Before he joined the band Survivor, classic rocker Jim Peterik wrote the 1970 hit “Vehicle” with the Ides of March. Amid brass riffs that shook woofer speakers back in the day, the Chicago west-sider sang, “I’m your vehicle, baby; I’ll take you anywhere you wanna go.” And where print firms always have wanted to go is to the Profit Promised Land. These days, all roads point to car wraps and vehicle graphics as a potential profit center for printers nationwide.
However, advertising on cars, SUVs, trucks, and buses is not a value-added area into which you can dive, headlong, without preparation. Technical tools are needed to enter the vehicle wrap, paint-protection, and tinting markets—along with about $30,000 if you don’t already have a wide-format digital print device (see below). Robust software programs are required, not to mention design and other basic application tools, such as squeegees, knives, air-release, and heat tools. One versatile installation tool is the Wraptor, a patent-pending device for applying adhesive backed vinyl media—both ready-to-apply and digital.
The Wraptor facilitates deployment and suspension of any graphic film to any surface. Its design features are flexible, based on configuration specifications, to allow for deployment of any image on vehicles, trailers, airplanes, walls, floors, ceilings, etc. The unique gimbal joint that joins the vertical expanding stanchion to the horizontal expanding stanchion allows for deployment to 360 degrees vertically and 360 degrees horizontally. And the Wraptor expands to 240 inches wide and vertically to 16 feet, said its manufacturer.

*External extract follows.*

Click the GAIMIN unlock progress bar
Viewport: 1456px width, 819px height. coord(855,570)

You’ll need media, too, of course. In early October, Oracal USA, an Orafol company, added 23 new colors and textures specially developed for interior design, automotive trim, and interior/exterior accent restyling. Series 975 Premium Structure Cast is 5- to 6-mil. film featuring a transparent, solvent-based, repositionable adhesive with dimensional stability and conformability over uneven, arched, curved and flat surfaces.

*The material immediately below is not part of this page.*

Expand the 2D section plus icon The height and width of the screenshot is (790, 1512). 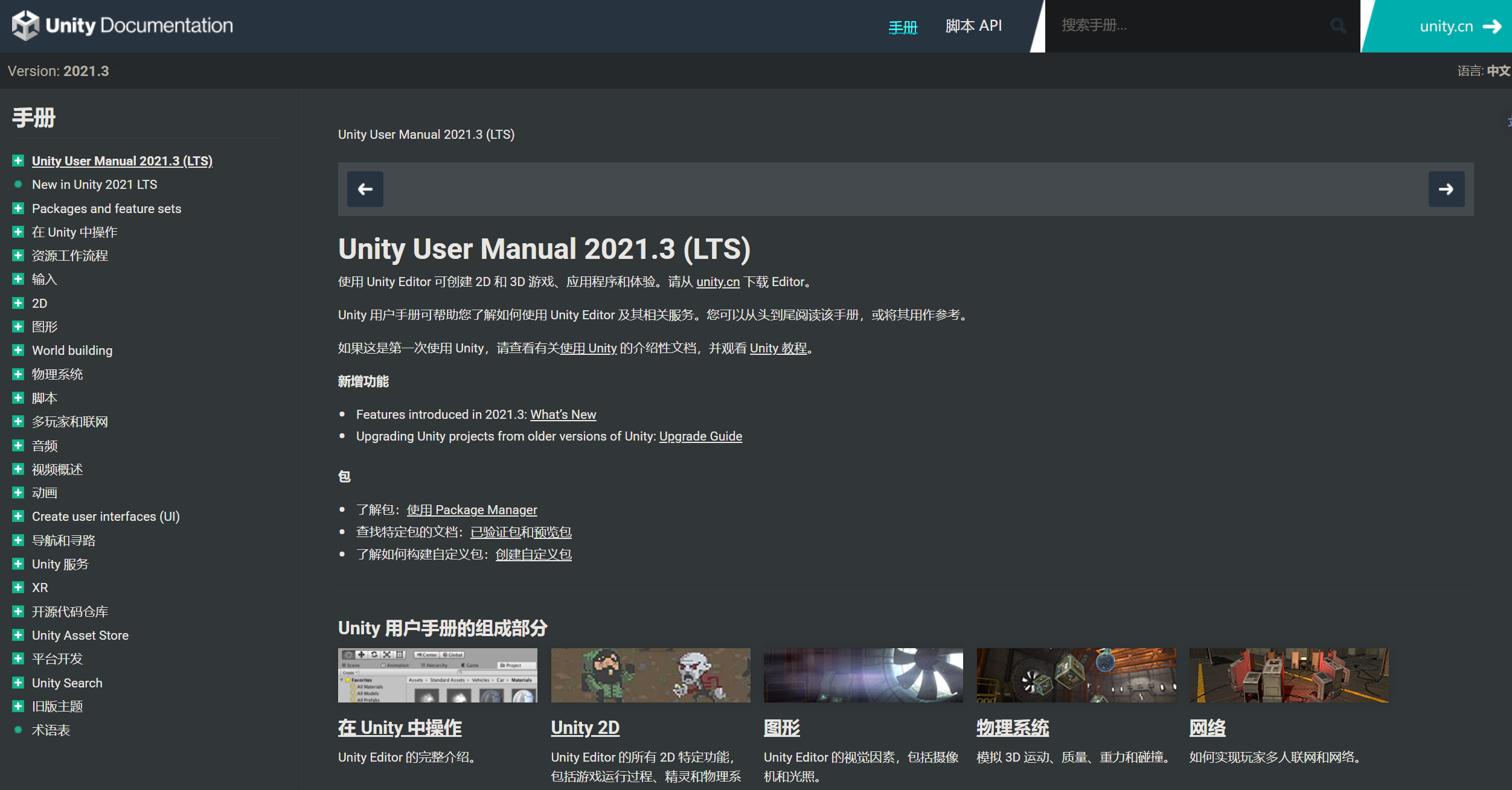pos(18,303)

On the creative end, vehicle wrap templates make designing faster and easier. There are website resources for template programs, such as www.provehicleoutlines.com or www.thebadwrap.com. To design an appealing and effective wrap, an extensive library of backgrounds, fills, and vector elements also is required.
The keys to your $30,000 ‘vehicle’
Hardware, software, media: You’ll need it all to start up a wrap business. As an example of what print firm owners can expect to spend, Sign Warehouse of Denison, TX, offers Wrap EXPRESS equipment packages ranging between about $30,000 and $35,000. One starter package includes a 48-inch PrismJET VJ48 Plus eco-solvent printer (with firmware), an automated media take-up system, vinyl cutter, cold laminator, media and tools starter kits, ink, cleaning fluid, graphic design and RIP software, and training DVDs all for under $23,000.
To successfully get into the wrap business, you will need at least the basics of facility, tools, equipment, materials, and training, according to Fellers, which bills itself as the world’s largest wrap supply company. Ideally, an automotive wrap facility should be about 75 to 100 feet long with 14-foot entry doors to accommodate tractor-trailers, motor homes, and box trucks. A facility that's too small is often the very thing that keeps a wrap business from being able to stay busy, as installers cannot prep tomorrow’s job while they wrap today’s, advises Fellers.
The facility should be climate-controlled, too. If it’s too hot, wrap vinyl will be too soft. (Note that the installer's perspiration may even compromise the adhesive.) If it's too cold, the vinyl will be brittle and not behave in a cooperative manner, often "breaking" rather than stretching. Temperature and humidity fluctuations also can be the enemy of large-format printers and laminators. If the air is too dry, you can experience mass quantities of static electricity, dried-up print heads, and excess dust build-up in the shop. If the air is too moist, prints can take too long to dry.